Basic splicing machinery
The general mechanism of splicing is carried out by the spliceosome, a large RNP (ribonucleoprotein) complex that is composed of five snRNPs (small nuclear RNPs) particles, U1, U2, U4, U5 and U6, each approx. 200 nt in length, and up to 300 structural proteins. The stepwise initiation of splicing and the coalition of the spliceosome begins with the recognition of the transcript 5′ and 3′ intronic ss (splice sites) by spliceosome components U1 and U2AF (U2 snRNP auxiliary factor) respectively and of the branch point by SF1 (splicing factor 1)/mBBP (mammalian branch-point-binding protein), this protein–RNA structure is called the E complex (early complex). Subsequently, the E complex recruits the branch-point-binding factor U2 snRNP and is converted into the A complex. The associated B complex is formed as the tri-snRNP particle containing U4, U5 and U6 joins the spliceosome, which then undergoes a structural transformation and becomes the catalytic C complex. Splicing is finally accomplished with ligation of the exons (reviewed in ). Far less frequently, minor U12-mediated splicing can also occur.
cis splicing motifs
Much of the specificity and activity of the spliceosome complex relies on the recognition of cis genetic (RNA sequence) motifs in the transcript that control the activity of constitutive and alternative splicing. The most important splicing motifs are the 5′ ss and 3′ ss, named in relation to their respective intronic positions. The 5′ ss has as its core the conserved motif of an exonic AG followed by an intronic GURAGU. The 3′ ss is composed of the branch point (YNYURAC), the polypyrimidine tract and the conserved splice site itself, YAG, adjacent to the exon boundary. These motifs are essential to splicing and determine the general ‘strength’ of intronic splice signals. Strong signals here can determine if an intron is constitutive or alternatively spliced. Despite their important function as splice-site recognition motifs, these sequences are quite degenerate, and it is possible to find many examples of these motifs in the genome that are not describing an exon.

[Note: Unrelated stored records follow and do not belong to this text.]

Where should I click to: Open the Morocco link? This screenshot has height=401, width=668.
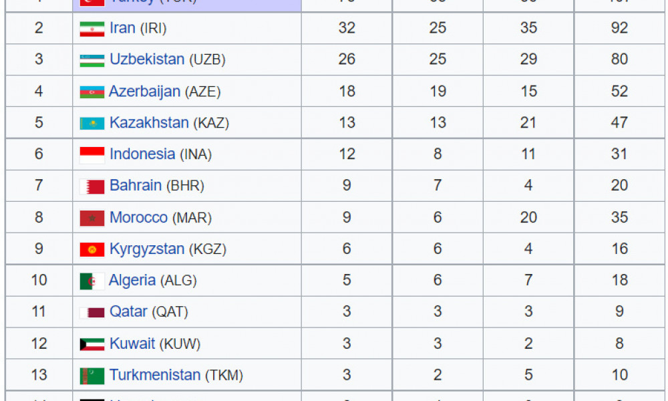point(138,217)
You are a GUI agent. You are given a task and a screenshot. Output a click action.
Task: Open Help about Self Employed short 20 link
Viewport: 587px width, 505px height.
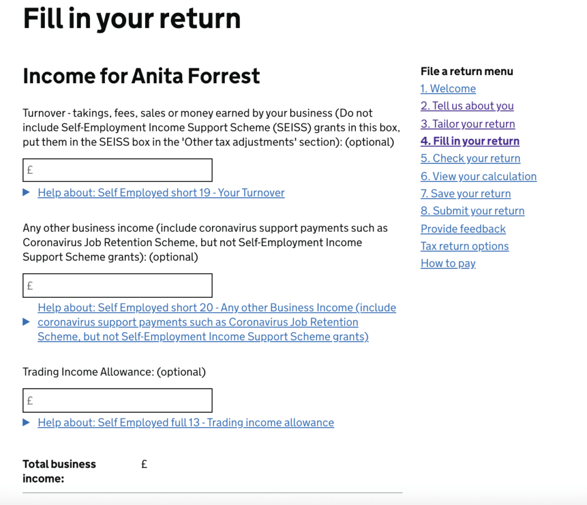click(217, 322)
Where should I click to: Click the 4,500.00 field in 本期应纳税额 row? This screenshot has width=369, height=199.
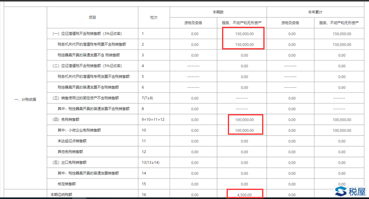244,194
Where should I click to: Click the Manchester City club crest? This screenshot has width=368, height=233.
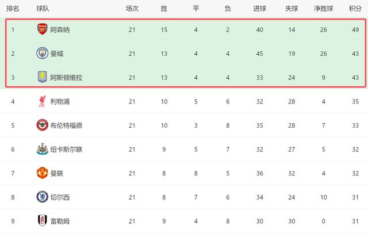pyautogui.click(x=42, y=54)
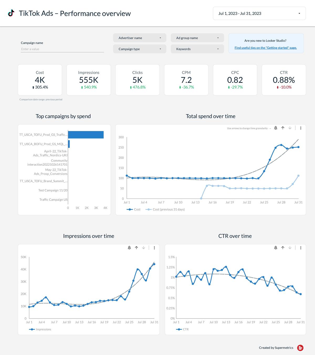Drill up on the Impressions over time chart
The width and height of the screenshot is (315, 355).
136,248
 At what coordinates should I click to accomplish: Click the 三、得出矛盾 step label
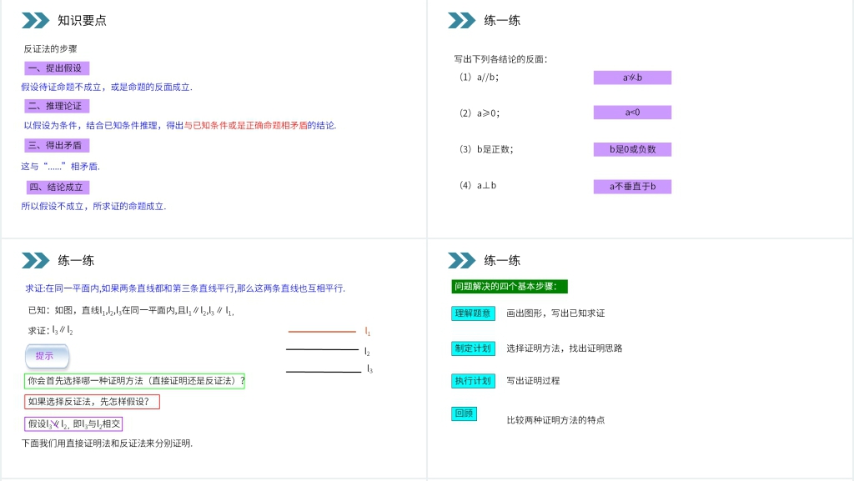tap(57, 145)
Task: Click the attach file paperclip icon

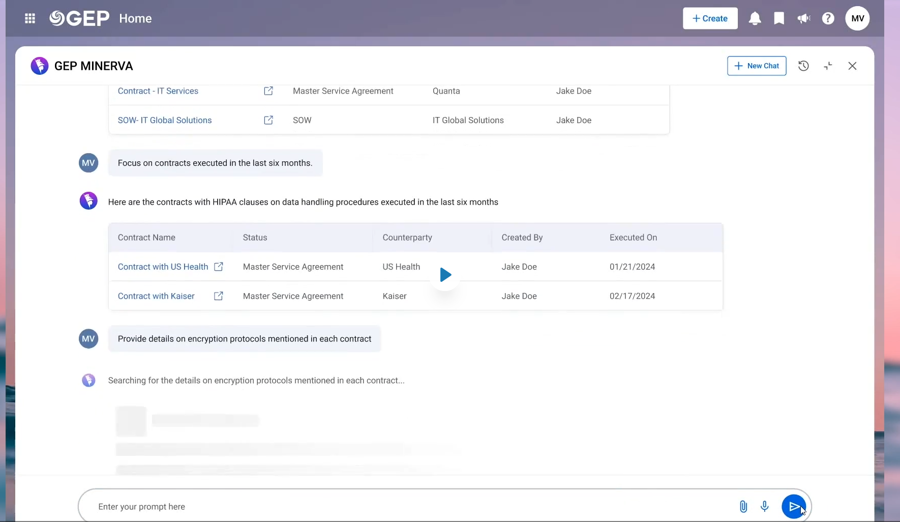Action: [743, 507]
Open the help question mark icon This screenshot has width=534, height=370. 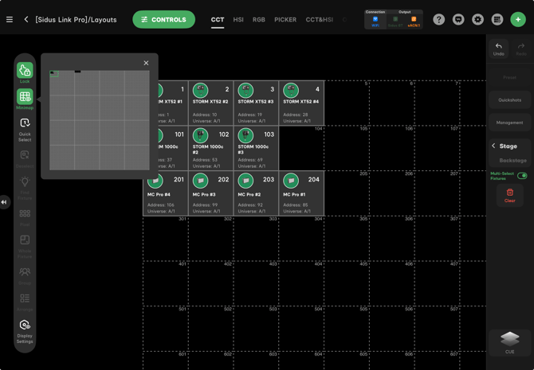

In addition to the degenerate 5′ ss and 3′ ss, there are four additional important classes of splicing motifs. These are ESEs (exonic splicing enhancers), ESSs (exonic splicing silencers), ISEs (intronic splicing enhancers) and ISSs (intronic splicing silencers) (Figure 1). The ESEs and ISEs provide binding sites for a handful of trans factors that promote exon inclusion, with the predominant ones being the SR family of proteins [2,3], so named for their high serine and arginine content. ESSs and ISSs provide binding sites for splicing suppressors, which include members of the hnRNP (heterogeneous nuclear RNP) family of proteins.
Key pre-mRNA spicing regulatory elements
ESEs are the most defined of these genetic splicing motifs [4,5]; however, in general, ESE motifs are quite degenerate and often overlap. For a review of the various ESE sequences, see . The genetic context of these motifs as well as their distribution is of great importance to splicing control, in particular the location of these motifs in relation to the exons (reviewed in ). For example, ESEs tend to be clustered around splice sites  and are of particularly high density within constitutive exons, with different distributions for each of the SR protein motifs . These motifs have been utilized to predict the presence of ESEs by programs such as ESE finder .
Similarly, ESS motifs have also been quite well defined . Precise differences in the location of ESSs also help define exon boundaries and strongly affect splice site choice when there are cryptic or multiple splice sites of similar strength . When located within an exon, ESSs can inhibit exon inclusion and when located between two 5′ or 3′ alternative splice sites of similar strength, ESSs will inhibit the intron-proximal splice site, resulting in the shorter exon. Additionally, traditional ESS sequences, when located within an intron, can promote intron excision .
In contrast with exonic regulatory motifs, and at least partly because their localization is much less predictable, the sequences of ISEs and ISSs are less well defined. Many examples of each have been demonstrated, however, and a previous report has shown high conservation of the intronic sequence 100 bp adjacent to both 5′ ss and 3′ ss of alternatively spliced exons . Recently, computational conservation studies have begun to predict other, previously undescribed motifs , based on sequence and position.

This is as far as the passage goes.